Q: Are the users who receive the most visits also the users who do the most visiting?
  • A: In general, consumers are not highly correlated with popularity
  • One exception: small contigent of extremely popular and active users

Repeat Profile Visits

Q: How many profile visits come from repeat visitors?
  • A: 70% of users have <50% repeat visitors
  • One exception: 10% of users have 100% repeat visitors

Reciprocity of Profile Views

Q: If you visit someones profile, will they visit you back?
  • A: Latent interactions are not reciprocal
  • Surprising result, since Renren users can see who has visited their profile

Visitor Composition

Q: Who is browsing profiles: friends, fofs, or strangers?
  • A: Around 20% of visits come from fofs, and 20% come from strangers
  • Disturbing finding: most people don't consider all the strangers browsing their profile

Interactions Over Friends

Q: How are interactions distributed over friends?
  • Like FB, Renren users receive visible interacts from <30% of their friends...
  • However, users receive latent interactions from many more friends

Interaction Distribution

Q: Are some users more interactive than others?
  • A: Latent and visible interactions are both skewed...
  • ...but latent interactions are much less skewed (i.e. more people generate them)

Interaction Graphs

Limits of Social Graphs

  • Existing work focuses on social graphs, assumes all edges are equally important
    • Clearly, this assumption is not correct
  • How does graph structure change if we focus on interactive edges?
  • Methodology: construct new graphs where edges correspond to interactions
    • Visible interaction graphs are a subset of the social graph
      • On Facebook and Renren, you can only visibly interact with friends
    • Latent interaction graphs are a partially-overlapping a superset of the social graph
      • Recall: strangers (i.e. non-friends) can browse profiles

Constructing Interaction Graphs

  • Parameters
    • \(n\): minimum number of interactions necessary to form an edge
    • \(t\): range of time during which interactions must have occured
  • Directed vs. Undirected graphs
    • Interactions are inherently directed
    • For simplicity, we formulate visible interaction graphs as undirected
      • >60% of visible interactions are reciprocated
    • Formulate latent interaction graphs as undirect
      • <30 of latent interactions are reciprocated
  • Alternative construction: weighted graphs

Parameterizing Interaction Graphs

Q: How does the size of interaction graphs vary as the edge requirements change?
  • A: As expected, more restrictive parameters drastically reduce the number of nodes in the SCC

Degree Distributions

Interaction Graph Properties

Interaction Degree vs.
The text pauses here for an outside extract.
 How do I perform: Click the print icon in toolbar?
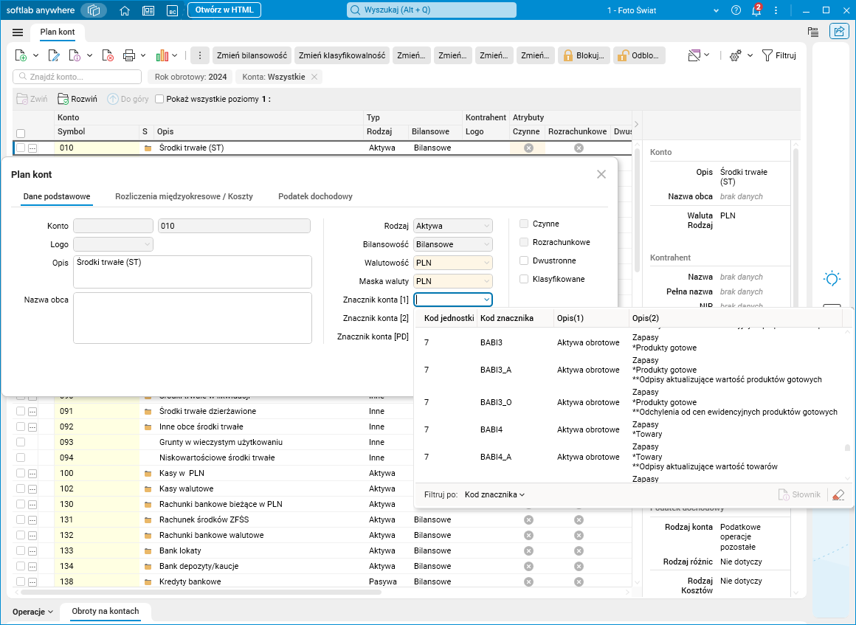(x=129, y=55)
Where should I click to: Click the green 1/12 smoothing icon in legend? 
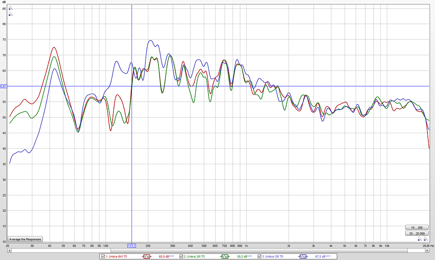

Social Degree

Q: What is the relationship between social and interaction degree?
  • Social friends are "free"; social degree essentially unbounded
  • Interactions incur a cost; interaction degree is bounded

Latent Interaction Graphs

Q: How do latent interaction graphs compare to visible interaction and social graphs?
  • A: Fall between the two; less edges than social graph, more than interaction

Clustering on Interaction Graphs

Resiliency and Core Size


  • Why do we care about interactions on social networks?
  • Which graphs are better: social or interaction graphs?
  • What practical applications could leverage interaction graphs?
  • This data is 4-5 years old. How might interaction graphs be different today?